------ DATA SUPPLIED
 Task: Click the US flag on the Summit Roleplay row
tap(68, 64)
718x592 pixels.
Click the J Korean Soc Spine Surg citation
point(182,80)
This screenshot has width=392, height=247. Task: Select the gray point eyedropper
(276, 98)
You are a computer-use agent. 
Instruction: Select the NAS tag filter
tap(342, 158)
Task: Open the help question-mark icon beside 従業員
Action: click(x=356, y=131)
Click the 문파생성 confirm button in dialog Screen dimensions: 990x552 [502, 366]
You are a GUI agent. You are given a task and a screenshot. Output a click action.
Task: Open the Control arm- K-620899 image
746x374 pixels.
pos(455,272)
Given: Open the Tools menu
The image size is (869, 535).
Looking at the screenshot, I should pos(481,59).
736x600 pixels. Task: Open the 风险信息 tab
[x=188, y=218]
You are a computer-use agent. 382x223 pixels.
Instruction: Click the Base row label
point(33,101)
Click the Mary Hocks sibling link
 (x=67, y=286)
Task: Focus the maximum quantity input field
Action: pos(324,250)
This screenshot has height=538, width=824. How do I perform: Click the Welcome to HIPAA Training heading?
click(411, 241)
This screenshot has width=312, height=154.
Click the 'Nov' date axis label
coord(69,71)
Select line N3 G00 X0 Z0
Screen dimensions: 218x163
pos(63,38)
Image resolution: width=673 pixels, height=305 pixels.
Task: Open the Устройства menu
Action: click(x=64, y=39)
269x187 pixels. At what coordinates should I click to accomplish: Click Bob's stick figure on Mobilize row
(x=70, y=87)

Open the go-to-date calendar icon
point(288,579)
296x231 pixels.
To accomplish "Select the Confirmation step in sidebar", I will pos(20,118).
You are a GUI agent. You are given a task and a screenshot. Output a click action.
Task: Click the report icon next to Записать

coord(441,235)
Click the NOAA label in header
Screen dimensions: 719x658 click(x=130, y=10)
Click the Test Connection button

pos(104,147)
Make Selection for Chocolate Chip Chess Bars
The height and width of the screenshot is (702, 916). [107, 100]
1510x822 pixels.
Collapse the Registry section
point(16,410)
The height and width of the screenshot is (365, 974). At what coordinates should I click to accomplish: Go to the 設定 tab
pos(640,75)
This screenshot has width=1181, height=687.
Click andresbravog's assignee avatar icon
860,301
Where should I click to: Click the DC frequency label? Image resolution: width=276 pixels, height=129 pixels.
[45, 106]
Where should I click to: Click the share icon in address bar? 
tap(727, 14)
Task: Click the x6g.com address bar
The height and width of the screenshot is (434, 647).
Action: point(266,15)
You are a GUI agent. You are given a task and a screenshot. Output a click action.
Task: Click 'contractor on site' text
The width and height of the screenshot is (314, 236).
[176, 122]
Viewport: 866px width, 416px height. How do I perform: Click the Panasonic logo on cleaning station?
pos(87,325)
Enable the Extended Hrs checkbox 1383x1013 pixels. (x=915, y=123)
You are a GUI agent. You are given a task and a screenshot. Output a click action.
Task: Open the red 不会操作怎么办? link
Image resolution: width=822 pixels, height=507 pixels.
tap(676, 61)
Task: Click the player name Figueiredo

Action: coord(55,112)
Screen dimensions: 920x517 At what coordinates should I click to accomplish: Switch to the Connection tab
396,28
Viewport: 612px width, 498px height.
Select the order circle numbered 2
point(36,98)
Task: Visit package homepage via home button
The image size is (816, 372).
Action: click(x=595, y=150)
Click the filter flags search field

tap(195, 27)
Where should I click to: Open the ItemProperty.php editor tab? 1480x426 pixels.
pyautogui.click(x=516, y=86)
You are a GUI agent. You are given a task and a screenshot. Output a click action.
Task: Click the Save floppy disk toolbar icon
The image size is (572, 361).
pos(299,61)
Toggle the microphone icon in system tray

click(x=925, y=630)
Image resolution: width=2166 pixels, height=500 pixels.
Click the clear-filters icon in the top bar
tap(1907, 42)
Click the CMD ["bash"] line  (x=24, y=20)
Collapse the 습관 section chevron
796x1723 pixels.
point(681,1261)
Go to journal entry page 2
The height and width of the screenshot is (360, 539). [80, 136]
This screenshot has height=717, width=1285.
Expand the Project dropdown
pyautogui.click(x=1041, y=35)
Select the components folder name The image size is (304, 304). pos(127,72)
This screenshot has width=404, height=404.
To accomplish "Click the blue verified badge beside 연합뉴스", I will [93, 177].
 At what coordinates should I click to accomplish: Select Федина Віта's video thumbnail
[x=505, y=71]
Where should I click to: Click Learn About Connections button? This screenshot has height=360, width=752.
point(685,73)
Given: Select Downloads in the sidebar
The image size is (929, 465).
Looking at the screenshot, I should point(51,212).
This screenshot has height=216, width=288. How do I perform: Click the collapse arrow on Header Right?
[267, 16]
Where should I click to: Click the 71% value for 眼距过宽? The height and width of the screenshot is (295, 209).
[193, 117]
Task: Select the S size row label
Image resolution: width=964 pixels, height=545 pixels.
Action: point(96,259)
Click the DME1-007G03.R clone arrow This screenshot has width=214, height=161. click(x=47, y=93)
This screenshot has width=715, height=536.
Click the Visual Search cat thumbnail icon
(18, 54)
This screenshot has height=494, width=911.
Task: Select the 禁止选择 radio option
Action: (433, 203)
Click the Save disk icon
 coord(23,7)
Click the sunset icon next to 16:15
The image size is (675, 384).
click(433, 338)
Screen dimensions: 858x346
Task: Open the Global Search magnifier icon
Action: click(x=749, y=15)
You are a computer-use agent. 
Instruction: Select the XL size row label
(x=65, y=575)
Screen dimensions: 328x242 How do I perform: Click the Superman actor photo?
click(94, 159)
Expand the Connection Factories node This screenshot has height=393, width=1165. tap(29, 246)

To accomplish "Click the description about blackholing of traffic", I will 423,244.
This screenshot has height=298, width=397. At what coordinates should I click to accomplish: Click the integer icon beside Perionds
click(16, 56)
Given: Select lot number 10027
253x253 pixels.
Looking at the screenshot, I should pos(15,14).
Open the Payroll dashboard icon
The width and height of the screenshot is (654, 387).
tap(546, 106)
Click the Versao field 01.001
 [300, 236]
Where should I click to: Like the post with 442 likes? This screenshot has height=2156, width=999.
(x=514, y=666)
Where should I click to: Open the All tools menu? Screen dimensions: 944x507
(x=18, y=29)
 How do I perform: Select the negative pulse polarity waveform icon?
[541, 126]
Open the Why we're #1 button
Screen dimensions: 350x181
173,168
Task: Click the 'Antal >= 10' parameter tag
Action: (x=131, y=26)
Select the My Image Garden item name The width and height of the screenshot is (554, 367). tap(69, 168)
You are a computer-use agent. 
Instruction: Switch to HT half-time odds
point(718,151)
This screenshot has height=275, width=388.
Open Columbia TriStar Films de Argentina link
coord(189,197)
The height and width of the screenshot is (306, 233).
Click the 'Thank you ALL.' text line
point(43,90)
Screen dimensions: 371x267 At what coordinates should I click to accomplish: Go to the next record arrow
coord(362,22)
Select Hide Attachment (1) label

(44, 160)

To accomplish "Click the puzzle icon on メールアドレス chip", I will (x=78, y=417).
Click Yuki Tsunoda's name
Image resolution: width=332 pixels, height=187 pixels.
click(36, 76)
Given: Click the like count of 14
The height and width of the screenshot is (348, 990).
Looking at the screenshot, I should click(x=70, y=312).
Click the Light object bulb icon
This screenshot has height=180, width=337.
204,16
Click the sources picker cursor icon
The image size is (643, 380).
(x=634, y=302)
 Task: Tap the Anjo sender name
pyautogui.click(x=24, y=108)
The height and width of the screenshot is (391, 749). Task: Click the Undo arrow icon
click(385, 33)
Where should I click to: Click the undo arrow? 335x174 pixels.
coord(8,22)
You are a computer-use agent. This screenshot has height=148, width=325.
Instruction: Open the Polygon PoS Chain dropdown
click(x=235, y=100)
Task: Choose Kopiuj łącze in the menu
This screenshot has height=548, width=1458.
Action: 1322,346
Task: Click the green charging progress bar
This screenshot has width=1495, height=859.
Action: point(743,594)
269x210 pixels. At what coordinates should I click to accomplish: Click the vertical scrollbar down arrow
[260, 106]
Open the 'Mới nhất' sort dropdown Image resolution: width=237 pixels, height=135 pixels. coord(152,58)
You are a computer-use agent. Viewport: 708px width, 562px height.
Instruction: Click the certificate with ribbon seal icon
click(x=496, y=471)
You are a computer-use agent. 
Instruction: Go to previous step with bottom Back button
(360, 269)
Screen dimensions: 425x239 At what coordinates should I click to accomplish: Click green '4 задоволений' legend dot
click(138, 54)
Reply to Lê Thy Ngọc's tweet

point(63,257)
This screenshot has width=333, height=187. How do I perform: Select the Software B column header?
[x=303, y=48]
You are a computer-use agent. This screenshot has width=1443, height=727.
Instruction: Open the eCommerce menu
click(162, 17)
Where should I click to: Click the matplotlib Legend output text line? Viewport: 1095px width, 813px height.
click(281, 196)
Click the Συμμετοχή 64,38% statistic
------------
EXERCISE DIRECTIONS ▸ Wherever a line of the records above contains the string "will", copy that line out.

FINAL ANSWER ▸
To accomplish "Select the Confirmation step in sidebar", I will pos(20,118).
To accomplish "Click the blue verified badge beside 연합뉴스", I will [93, 177].
To accomplish "Click the description about blackholing of traffic", I will 423,244.
To accomplish "Click the puzzle icon on メールアドレス chip", I will (x=78, y=417).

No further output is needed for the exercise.